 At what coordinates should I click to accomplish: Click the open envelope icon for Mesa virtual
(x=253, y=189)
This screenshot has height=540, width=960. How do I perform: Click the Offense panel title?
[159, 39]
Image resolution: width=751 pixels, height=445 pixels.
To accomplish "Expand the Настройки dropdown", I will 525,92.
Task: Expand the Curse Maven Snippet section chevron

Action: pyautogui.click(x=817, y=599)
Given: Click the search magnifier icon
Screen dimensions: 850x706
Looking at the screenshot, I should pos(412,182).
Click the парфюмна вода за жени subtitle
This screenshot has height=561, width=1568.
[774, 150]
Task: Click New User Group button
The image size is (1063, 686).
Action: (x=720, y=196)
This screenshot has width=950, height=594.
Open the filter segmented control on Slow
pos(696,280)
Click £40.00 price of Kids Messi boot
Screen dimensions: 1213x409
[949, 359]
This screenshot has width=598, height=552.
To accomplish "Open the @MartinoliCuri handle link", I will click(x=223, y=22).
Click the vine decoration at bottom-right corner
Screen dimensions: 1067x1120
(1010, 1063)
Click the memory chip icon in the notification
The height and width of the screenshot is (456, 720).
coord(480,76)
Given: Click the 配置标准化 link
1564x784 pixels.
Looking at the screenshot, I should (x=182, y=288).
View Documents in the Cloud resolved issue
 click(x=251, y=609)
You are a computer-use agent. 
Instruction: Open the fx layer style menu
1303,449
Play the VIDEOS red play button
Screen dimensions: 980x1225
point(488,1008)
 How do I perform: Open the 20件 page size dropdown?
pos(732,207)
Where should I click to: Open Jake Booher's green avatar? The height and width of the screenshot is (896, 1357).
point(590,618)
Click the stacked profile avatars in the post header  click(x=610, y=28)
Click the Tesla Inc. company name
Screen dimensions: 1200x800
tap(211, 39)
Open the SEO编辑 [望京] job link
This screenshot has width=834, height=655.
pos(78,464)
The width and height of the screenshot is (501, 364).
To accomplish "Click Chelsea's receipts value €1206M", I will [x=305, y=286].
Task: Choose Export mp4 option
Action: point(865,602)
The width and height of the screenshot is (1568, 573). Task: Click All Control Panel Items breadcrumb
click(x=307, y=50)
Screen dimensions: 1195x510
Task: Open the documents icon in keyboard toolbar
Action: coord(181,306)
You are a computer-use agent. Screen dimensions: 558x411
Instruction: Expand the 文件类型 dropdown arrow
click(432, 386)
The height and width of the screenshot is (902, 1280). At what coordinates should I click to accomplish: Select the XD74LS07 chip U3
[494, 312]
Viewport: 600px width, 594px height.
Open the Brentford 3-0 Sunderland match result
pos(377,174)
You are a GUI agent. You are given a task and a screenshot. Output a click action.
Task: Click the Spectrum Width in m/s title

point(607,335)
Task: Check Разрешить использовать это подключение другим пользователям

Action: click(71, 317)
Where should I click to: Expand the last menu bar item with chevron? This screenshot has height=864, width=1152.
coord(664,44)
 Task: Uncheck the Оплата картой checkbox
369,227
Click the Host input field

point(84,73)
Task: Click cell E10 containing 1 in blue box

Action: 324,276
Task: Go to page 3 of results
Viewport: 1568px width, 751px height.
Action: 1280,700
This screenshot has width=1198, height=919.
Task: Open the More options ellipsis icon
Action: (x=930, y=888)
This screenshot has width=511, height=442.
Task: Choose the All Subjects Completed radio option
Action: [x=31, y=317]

□ □ □ □ □ □ □

Give again only the lines starting at the one that contains "Task: Check Разрешить" and running to the end of the data.

Task: Check Разрешить использовать это подключение другим пользователям

Action: click(71, 317)
Where should I click to: Expand the last menu bar item with chevron? This screenshot has height=864, width=1152.
coord(664,44)
 Task: Uncheck the Оплата картой checkbox
369,227
Click the Host input field

point(84,73)
Task: Click cell E10 containing 1 in blue box

Action: 324,276
Task: Go to page 3 of results
Viewport: 1568px width, 751px height.
Action: 1280,700
This screenshot has width=1198, height=919.
Task: Open the More options ellipsis icon
Action: (x=930, y=888)
This screenshot has width=511, height=442.
Task: Choose the All Subjects Completed radio option
Action: [x=31, y=317]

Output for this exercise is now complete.